Using dcc.Upload with flask-cache

Hi all,

I have an app where I would like the user to be able to upload a tabular data file, and draw/tweak various graphs based on the data. The dcc.Upload component solves the upload step. I am currently using hidden divs to store the data itself, but I’d like to move away from that.

The file could potentially be quite large, so that transferring it over the network and deserialising it could be a bottleneck. In that case, there is no way to avoid a delay on the upload step (which is fine), but I want to make sure to avoid that delay when the user is merely changing a graph setting. The graph will need to be redrawn, but hopefully the data need not be re-transferred from the browser (hence I want to avoid hidden data divs). I was initially thinking of caching the data server-side using flask-cache, as per Example 4 at https://dash.plot.ly/sharing-data-between-callbacks .

I also noticed the thread Upload Component - file uploaded multiple times , which has example code for writing the dataset to disk using a unique session ID. I think this would solve my problem, but if possible I would like to use memory instead of disk for added speed.

Here’s where I’m a bit confused: I don’t understand how to use flask-cache to “store” the data from dcc.Upload(). If I apply @cache.memoize() to a function that deserialises the data, then Input(‘upload-data’, ‘contents’) will need to be an input to that function, and it sounds like merely passing the input in (even if memoization means it isn’t used) could be an expensive step and could involve re-retrieving the data over the network?

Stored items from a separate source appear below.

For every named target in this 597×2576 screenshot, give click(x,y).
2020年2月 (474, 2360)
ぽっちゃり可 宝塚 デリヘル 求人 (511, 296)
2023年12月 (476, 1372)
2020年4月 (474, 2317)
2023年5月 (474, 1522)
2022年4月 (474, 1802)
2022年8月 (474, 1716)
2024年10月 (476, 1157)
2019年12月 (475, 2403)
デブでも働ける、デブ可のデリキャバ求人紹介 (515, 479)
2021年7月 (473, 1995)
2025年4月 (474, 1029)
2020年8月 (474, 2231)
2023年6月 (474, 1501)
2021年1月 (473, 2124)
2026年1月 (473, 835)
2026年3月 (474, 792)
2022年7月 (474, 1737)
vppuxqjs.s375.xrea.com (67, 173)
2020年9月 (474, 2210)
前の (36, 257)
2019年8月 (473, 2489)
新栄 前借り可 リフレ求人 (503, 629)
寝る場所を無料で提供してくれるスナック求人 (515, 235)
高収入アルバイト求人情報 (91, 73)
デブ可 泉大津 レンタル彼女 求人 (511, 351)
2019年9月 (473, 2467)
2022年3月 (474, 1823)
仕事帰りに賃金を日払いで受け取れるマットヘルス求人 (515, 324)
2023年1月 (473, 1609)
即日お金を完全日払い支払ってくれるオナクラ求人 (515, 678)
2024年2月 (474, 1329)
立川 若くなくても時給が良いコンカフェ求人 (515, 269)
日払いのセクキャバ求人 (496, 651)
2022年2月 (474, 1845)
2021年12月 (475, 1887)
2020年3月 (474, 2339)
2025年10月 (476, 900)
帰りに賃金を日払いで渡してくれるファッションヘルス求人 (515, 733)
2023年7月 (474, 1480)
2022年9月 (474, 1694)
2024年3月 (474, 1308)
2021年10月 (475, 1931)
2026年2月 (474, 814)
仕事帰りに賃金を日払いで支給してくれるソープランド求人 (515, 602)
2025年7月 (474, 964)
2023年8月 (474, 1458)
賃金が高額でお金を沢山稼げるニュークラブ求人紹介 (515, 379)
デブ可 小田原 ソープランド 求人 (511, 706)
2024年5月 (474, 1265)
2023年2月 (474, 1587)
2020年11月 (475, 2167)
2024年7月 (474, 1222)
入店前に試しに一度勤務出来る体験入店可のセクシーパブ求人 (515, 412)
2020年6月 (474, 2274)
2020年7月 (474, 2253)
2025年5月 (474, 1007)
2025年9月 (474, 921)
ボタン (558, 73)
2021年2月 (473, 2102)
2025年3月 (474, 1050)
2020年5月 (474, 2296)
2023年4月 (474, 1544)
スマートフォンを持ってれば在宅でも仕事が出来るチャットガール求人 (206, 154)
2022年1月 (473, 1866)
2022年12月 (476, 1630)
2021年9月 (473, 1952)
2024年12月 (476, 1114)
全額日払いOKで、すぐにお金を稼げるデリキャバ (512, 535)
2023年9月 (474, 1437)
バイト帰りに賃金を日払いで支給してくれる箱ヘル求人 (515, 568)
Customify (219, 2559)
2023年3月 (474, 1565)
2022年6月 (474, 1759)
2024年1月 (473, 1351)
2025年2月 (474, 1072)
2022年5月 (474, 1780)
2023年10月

What I am currently considering doing is:

  • Writing the data to disk, identified by a session_id, as per Upload Component - file uploaded multiple times
  • Reading the data from disk in any callback that needs the data, but memoizing the disk-reading function, so that up to some cache threshold we actually won’t need to read from disk at all. The disk-reading function could take the session_id and Input(‘upload-data’, ‘last_modified’) as input, so that memoization can rapidly give us the same DataFrame back whenever the data is unchanged on disk.

This means that when the data is first uploaded and callbacks triggered, it will get written to disk and then immediately read back, which seems a bit ridiculous, but at least only occurs at upload time rather than repeatedly.

Also, doing it this way, the cache threshold can potentially be set to something quite moderate, as if there are multiple users active and we overflow the cache it’s only going to trigger a disk read.

Is this a sensible approach or have I missed a simpler option? I feel that it should be possible to use flask-cache directly on the outputs of dcc.Upload, but can’t get my head around how to do so. Possibly I’ve just misunderstood one of the moving parts.

Thanks!

2 Likes

Hi @clare, were you able to find a solution?
I have the exact same issue (with another callback though) and I’ve been struggling to figure it out since a week.

Hi @srikar_1996 ,

I ended up using basically the solution I outlined, i.e. I’m generating a random session ID, storing the session ID in a div, and writing the data to disk using the session ID as part of the filename. Then any callback that wants the data takes the session ID and the upload timestamp as input and reads the file from disk itself.

In addition (but depending on your performance needs it might not be necessary), I’m using flask-caching’s @cache.memoize() to memoize the disk read/write functions. If the user uploads a new file, the upload timestamp changes, so the memoized function will read the new data from disk. But if the timestamp and session have both been seen before, the data cached in memory can be used.

I was also discussing some of the details of writing to disk in this thread: https://community.plotly.com/t/working-on-large-datasets-comparison-with-shiny

While I was figuring out the method, I made a toy app to try the approach out - much easier to read than my actual app! I’ve turned it into a gist if that helps: https://gist.github.com/claresloggett/6bce7526c450d3fbc5e64df9806769d0

5 Likes

Hi @clare,

Thank you for the reply. I’ve used a few inputs that you’ve outlined.

In my case, I have a URL component from which I need to extract the pathname and accordingly fetch the data. So I’m using @cache.memoize() and storing the dataframe in the filesystem using the session ID. To fetch the data from the file system I use both the session ID and the unique pathname.

This saves a lot of network costs for me and is much faster. I also don’t need to convert the data into JSON for movement between callbacks as it’s on the filesystem which was one of my major concerns.

And the gist was really helpful!